As we look at forecasts for the next, say, two years we cannot with confidence specify which innovations will be the most consequential. Even solid state could become viable and cheap. We honestly cannot say with certainty. We can say with confidence that whatever it will be Tesla will be the first or very nearly the first because they are more strongly devoted to the subject than is any other OEM.

FWIW, a young physicist friend who has just completed his thesis on cell materials performance and durability has, when discussing the subject with me, described the major challenges as "mining and engineering, not theoretical...". He is vastly more knowledgable and current than anyone I personally know.

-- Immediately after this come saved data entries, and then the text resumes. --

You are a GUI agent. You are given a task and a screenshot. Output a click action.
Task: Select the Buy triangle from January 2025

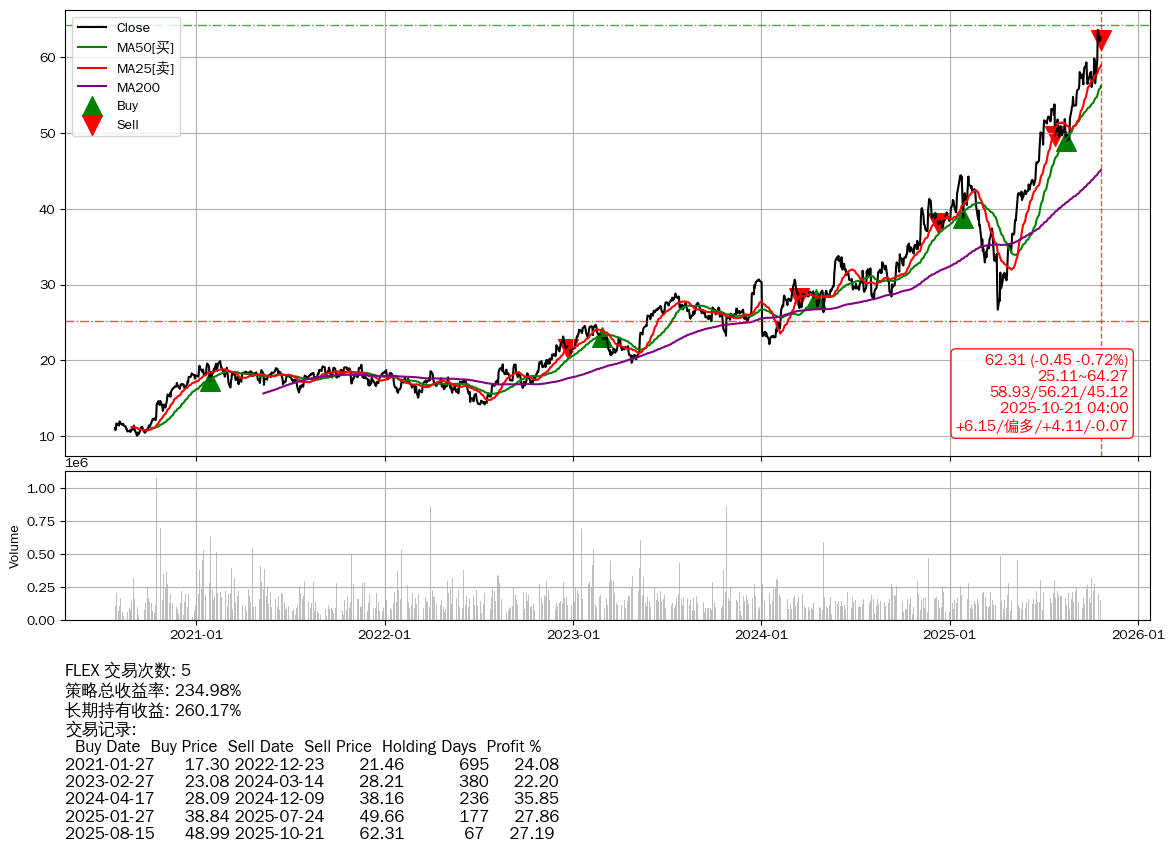point(963,217)
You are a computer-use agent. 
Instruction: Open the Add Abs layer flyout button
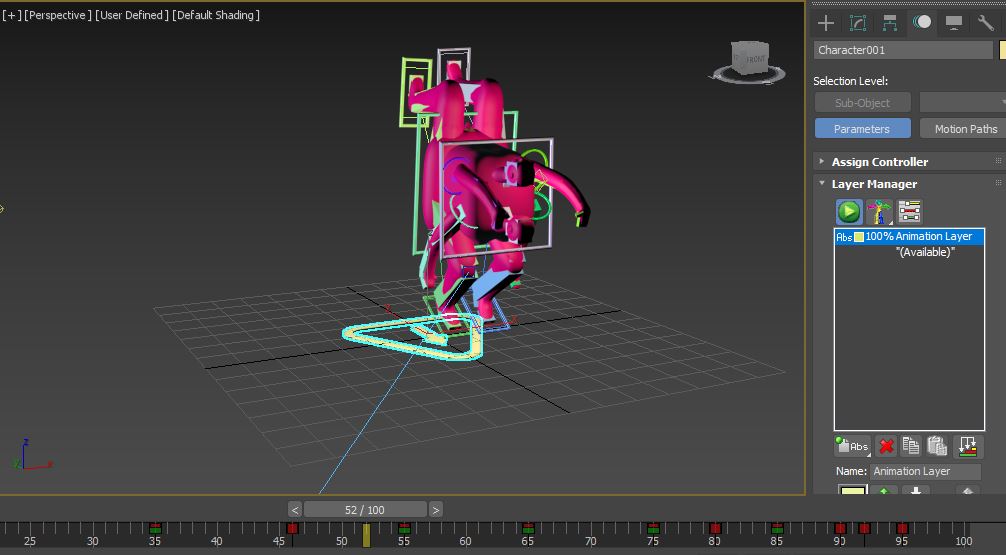852,446
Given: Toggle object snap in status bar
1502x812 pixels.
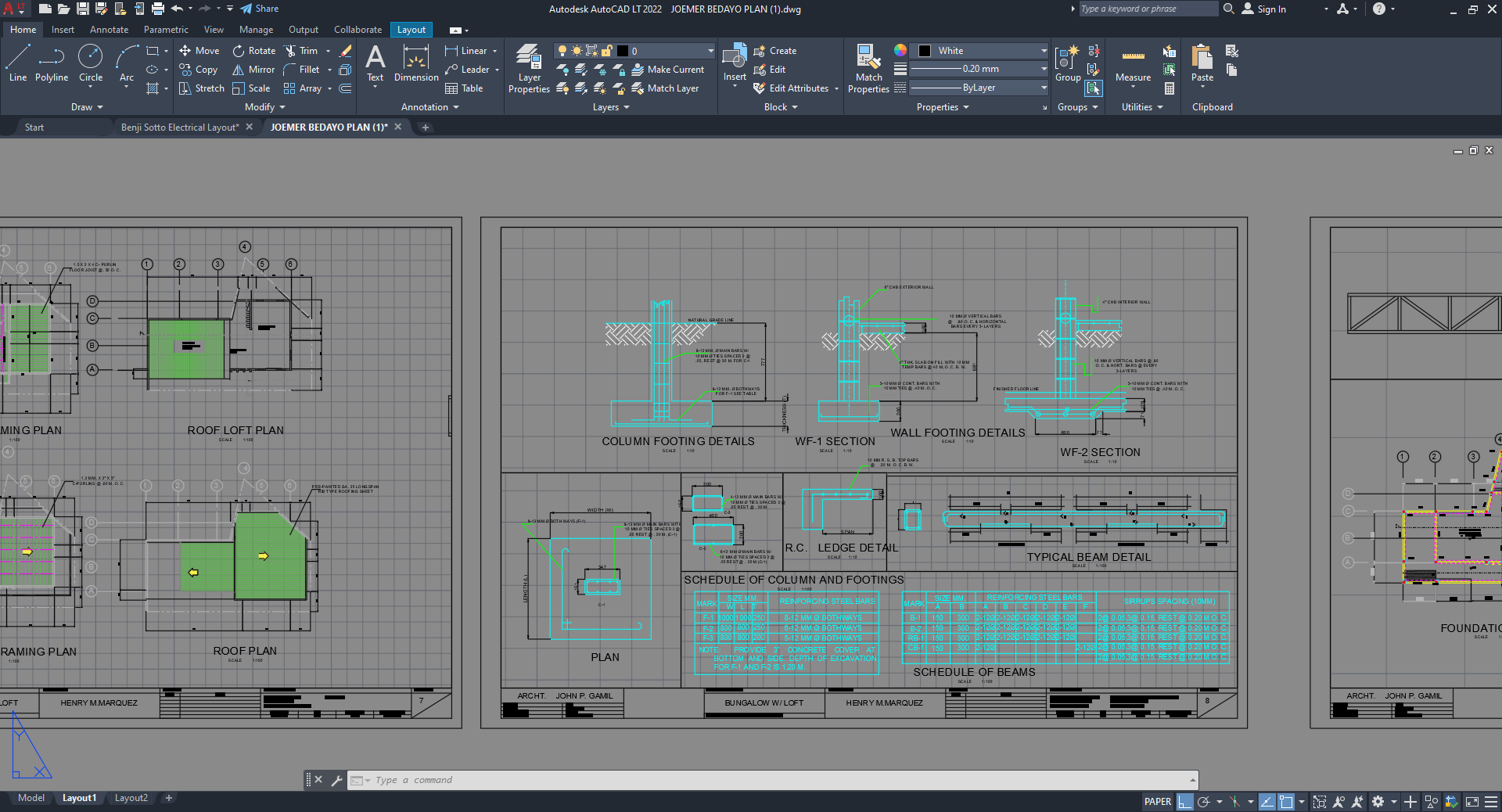Looking at the screenshot, I should click(1285, 802).
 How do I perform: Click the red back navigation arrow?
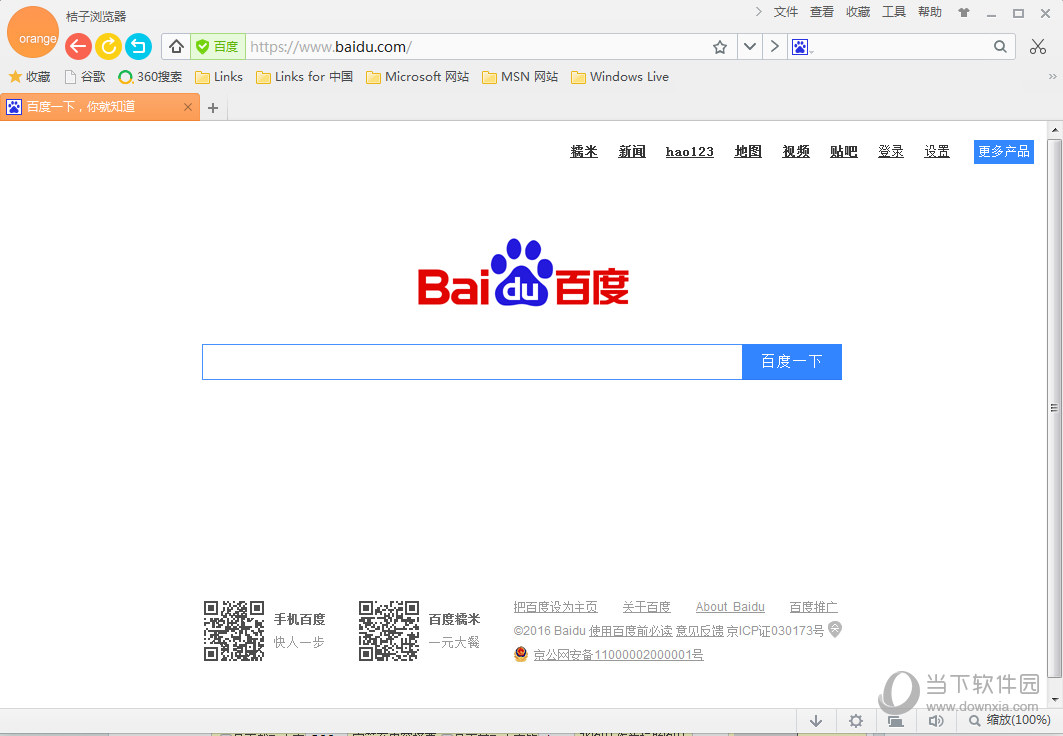77,46

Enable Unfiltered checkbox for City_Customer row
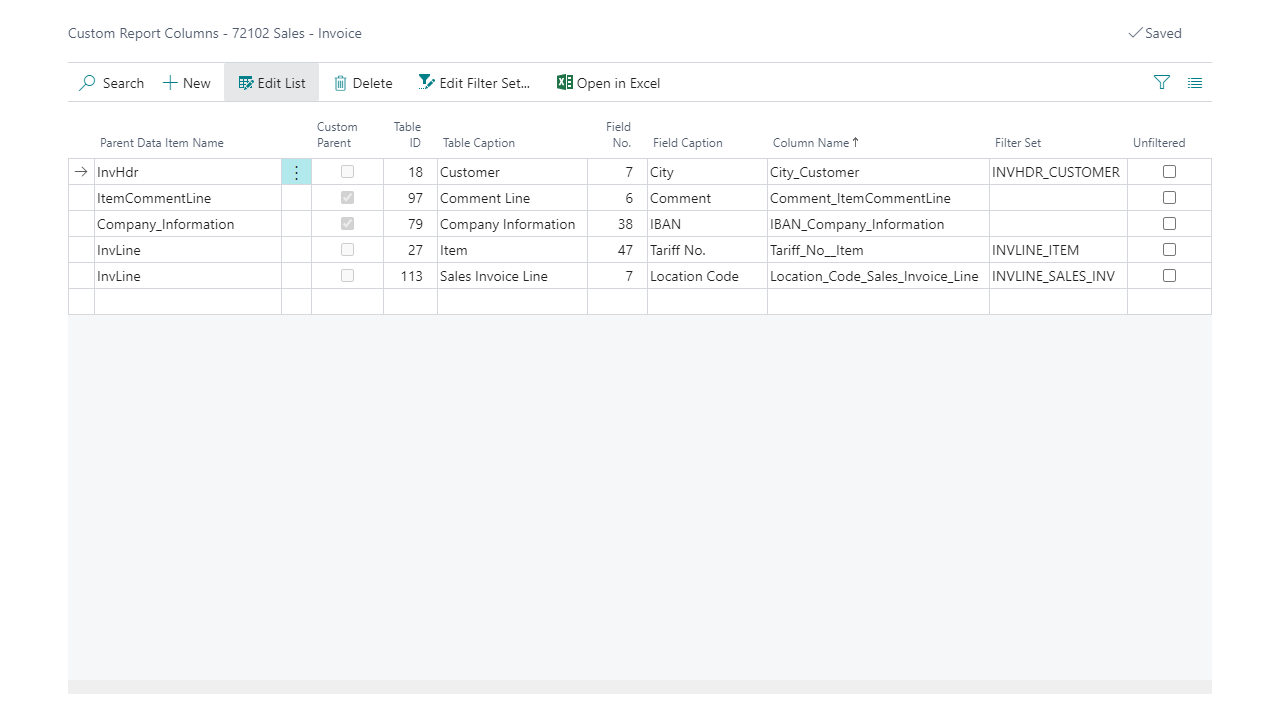pos(1169,172)
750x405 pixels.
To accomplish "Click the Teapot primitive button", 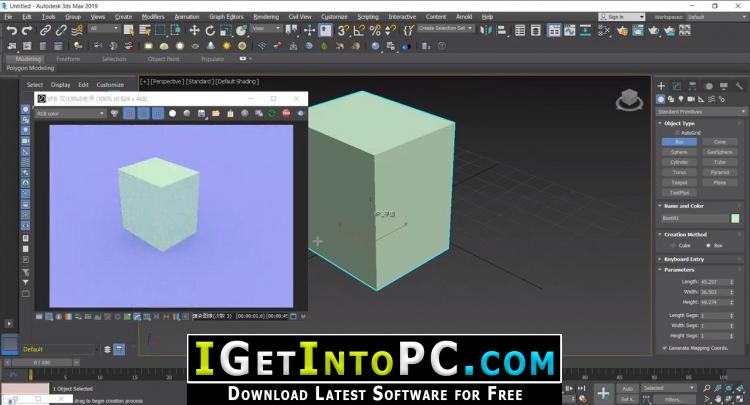I will 679,182.
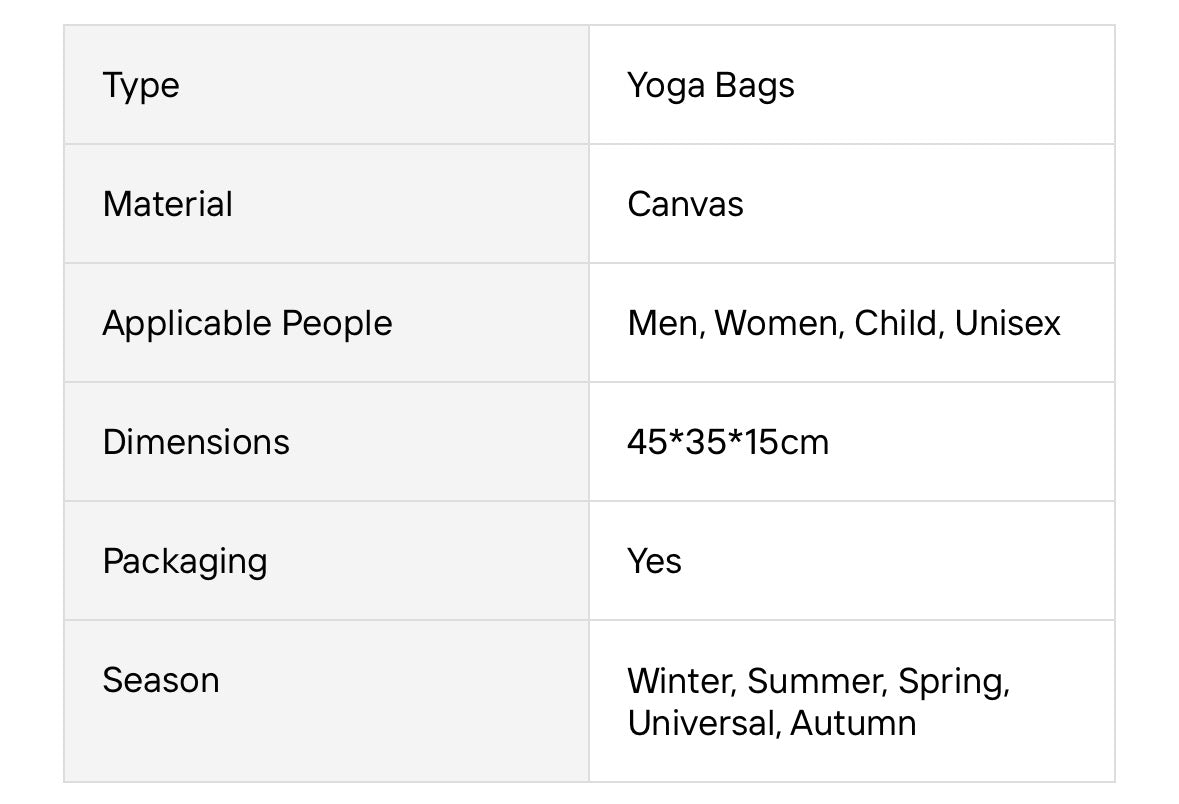Click the Applicable People label
Screen dimensions: 1179x804
tap(247, 324)
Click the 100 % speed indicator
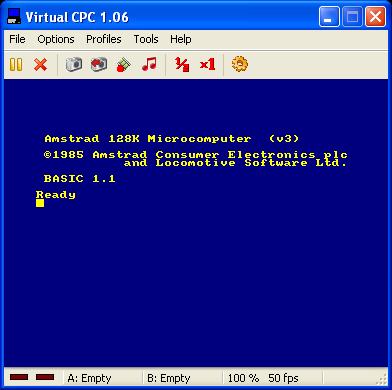This screenshot has height=390, width=392. (x=243, y=378)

His list of probable winners in the field looks much like the ones in this thread, except that he has a list of a half-dozen Chinese entities that are strong contenders. For context, his thesis advisor and many of the US-based scientists are Chinese. For context the articles related to the hybrid anode technology referred to above are:
Minghang Xu,
  • Jiaojiao Ma,
  • Guiling Niu,
  • Hongxun Yang*,
  • Mengfei Sun,
  • Xiangchen Zhao,
  • Tongyi Yang,
  • Lizhuang Chen, and
  • Changhua Wang
Tesla is making great strides in their efforts in Shanghai, which obviously include very concentrated efforts to advance battery technology, cell technology and all parts of sourcing, manufacturing and deployment.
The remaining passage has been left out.